Winkler Prins

Anthony Winkler Prins (1870)

Gepubliceerd op 14-11-2017

Agrarische wetten

betekenis & definitie

Agrarische wetten, (leges agrariae) of akkerwetten noemde men in het oude Rome de zoodanige, welke eene meer gelijkmatige verdeeling moesten bevorderen der landen van den Staat, die tot eigendom of gebruik der burgers waren bestemd. Bij het ontstaan van Rome werd niet al het land verdeeld, maar een derde van het geheel bleef als gemeenteland (ager publicus), tegen betaling van eene zekere geldsom, voor algemeen en gemeenschappelijk gebruik bestemd. Vervolgens werden de overwonnen landen en de zoodanige, die bij overeenkomst waren af-gestaan, aan den ager publicus toegevoegd, of tot landen van den Staat verklaard, welke men tegen betaling van pacht aan de burgers in gebruik afstond.

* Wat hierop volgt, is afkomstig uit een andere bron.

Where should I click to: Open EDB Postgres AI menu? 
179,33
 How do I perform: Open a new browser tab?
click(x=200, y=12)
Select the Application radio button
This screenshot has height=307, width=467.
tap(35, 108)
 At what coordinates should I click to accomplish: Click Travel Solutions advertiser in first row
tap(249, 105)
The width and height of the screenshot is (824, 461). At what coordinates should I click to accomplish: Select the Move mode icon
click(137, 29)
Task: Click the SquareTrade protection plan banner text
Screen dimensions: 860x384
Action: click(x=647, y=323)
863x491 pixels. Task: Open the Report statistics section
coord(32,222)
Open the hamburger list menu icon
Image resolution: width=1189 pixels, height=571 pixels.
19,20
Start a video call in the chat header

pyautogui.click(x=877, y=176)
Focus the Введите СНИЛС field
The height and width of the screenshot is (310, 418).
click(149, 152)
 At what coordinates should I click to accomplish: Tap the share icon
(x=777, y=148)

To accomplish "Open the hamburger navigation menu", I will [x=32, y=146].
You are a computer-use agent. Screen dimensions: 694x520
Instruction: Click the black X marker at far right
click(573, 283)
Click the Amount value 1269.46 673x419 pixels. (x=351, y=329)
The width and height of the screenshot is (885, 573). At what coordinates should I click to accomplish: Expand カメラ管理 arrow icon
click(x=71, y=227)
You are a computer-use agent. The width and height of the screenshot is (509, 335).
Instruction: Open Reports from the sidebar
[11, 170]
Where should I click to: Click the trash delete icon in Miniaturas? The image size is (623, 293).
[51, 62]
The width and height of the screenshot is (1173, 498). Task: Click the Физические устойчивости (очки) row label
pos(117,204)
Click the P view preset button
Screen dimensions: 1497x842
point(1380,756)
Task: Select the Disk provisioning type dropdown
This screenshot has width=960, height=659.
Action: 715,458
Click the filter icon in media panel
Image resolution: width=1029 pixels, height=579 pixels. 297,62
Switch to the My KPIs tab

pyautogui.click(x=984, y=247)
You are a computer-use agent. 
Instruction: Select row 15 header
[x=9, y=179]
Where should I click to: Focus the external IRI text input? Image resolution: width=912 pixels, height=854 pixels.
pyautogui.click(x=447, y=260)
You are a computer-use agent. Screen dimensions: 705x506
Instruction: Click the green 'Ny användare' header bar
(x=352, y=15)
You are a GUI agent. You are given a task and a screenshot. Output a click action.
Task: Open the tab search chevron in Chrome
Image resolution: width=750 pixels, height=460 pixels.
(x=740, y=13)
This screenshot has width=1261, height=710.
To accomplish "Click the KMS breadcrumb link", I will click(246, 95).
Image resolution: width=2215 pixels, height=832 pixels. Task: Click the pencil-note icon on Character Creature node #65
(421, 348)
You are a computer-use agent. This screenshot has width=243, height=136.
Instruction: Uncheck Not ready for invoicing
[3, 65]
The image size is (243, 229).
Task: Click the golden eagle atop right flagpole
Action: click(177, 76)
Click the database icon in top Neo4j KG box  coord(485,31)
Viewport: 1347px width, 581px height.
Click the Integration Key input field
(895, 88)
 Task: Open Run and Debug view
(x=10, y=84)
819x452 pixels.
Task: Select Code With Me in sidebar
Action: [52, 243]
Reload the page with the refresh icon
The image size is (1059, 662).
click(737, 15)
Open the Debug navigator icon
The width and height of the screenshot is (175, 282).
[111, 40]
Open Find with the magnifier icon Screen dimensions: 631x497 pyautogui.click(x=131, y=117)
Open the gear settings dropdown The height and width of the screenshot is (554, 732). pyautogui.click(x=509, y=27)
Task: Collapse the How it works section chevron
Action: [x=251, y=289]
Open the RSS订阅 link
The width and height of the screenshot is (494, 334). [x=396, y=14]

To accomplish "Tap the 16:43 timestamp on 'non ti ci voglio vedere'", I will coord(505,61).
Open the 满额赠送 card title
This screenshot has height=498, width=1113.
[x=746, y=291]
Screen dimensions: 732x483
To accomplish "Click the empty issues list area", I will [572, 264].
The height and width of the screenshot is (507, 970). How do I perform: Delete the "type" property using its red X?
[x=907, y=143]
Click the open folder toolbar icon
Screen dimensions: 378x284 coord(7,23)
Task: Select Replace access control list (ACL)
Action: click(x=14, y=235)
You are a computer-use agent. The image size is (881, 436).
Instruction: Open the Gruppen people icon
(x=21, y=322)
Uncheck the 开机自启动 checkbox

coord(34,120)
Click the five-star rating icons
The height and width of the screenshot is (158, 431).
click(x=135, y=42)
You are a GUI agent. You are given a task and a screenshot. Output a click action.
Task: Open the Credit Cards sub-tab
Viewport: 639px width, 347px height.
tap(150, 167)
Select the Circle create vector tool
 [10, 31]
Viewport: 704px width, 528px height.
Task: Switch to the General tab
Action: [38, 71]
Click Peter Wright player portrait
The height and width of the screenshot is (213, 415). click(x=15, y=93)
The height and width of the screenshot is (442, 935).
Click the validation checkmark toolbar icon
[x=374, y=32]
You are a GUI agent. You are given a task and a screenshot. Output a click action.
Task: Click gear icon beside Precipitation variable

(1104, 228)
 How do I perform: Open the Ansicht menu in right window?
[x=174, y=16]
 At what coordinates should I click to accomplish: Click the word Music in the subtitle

Toen de Plebejers het burgerregt hadden verkregen en in het leger dienden, ontvingen zij hun deel van de veroverde gronden. Zij zagen zich hiervan verstoken, toen, na het verdrijven der koningen, de aristocratie de magt in handen kreeg. De Patriciërs betaalden zelfs geene pacht. De eerste, die zich tegen dat onregt verzette, was de consul Spurius Cassius Viscellinus, maar zijne pogingen leden schipbreuk op den onwil der Patriciërs. Zoo ging het ook meer dan één volkstribuun, totdat eindelijk door C. Licinius Stolo eene wet werd voorgesteld en aangenomen (lex Licinia), volgens welke niemand meer dan 500 jugera gemeenteland in bezit hebben en meer dan 100 stuks groot en 500 stuks klein vee naar de gemeenteweide zenden zou. Tevens werd het gebruik dier gronden voor alle burgers toegankelijk gemaakt. Langer dan eene eeuw had deze wet zegenrijke gevolgen. Na dien tijd geraakte zij in vergetelheid; de edelen (nobiles) begonnen hunne bezittingen uit te breiden, en duizenden, van grondbezit beroofd, verkeerden in Rome in de diepste ellende. Daarom zocht Tiberius Sempronius Gracchus, als tribuun des volks (133 vóór Chr.), de wet van Licinius te vernieuwen en sloeg voor, dat alle grondbezitters ’t geen zij boven de 500 jugera bezaten tegen schadeloosstelling aan den Staat moesten afstaan, die het onder de armen verdeelen zou. De edelen zochten zijn voornemen te verijdelen en de uitvoering der wet te vertragen, en de Tribuun werd bij een volks-oploop vermoord. Tien jaren later streefde zijn broeder Cajus Gracchus naar hetzelfde doel, maar hij vond tegenstand bij de edelen en geene medewerking bij het ontzenuwde, uitgemergelde, omkoopbare volk, zoodat ook hij zijne zorg voor het algemeene welzijn met den dood moest boeten. Nu gingen de edelen voort met het uitbreiden van hun grondbezit. Toen Cicero consul was, wilde de tribuun P. Servius Rullus de akkerwet vernieuwen, maar te vergeefs. De Consul verijdelde zijne poging met drie redevoeringen. Het spreekt van zelf, dat na den val der Republiek aan die wet niet meer gedacht werd.

Tegenwoordig noemt men agrarische wetten de zoodanige, die den eigendom en de verdeeling van den grond, zijn gebruik en de hiermede verbondene regten en pligten regelen. De Staat kan voorschriften geven, die de verdeeling van groote grond-eigendommen bevorderen en de splitsing van kleine verhoeden. Hij kan bepalingen maken omtrent den afkoop van tienden, omtrent den koop en verkoop van landen, omtrent hypotheken enz. Voorts kan hij maatregelen nemen, om het verbouwen van schadelijke gewassen, het uitroeijen van bosschen enz. te verhinderen, om den in- en uitvoer van de landbouw-voortbrengselen te bevorderen enz. Bij ons geeft men thans dien naam aan de verwachte wetten, die het grondbezit op Java zullen regelen.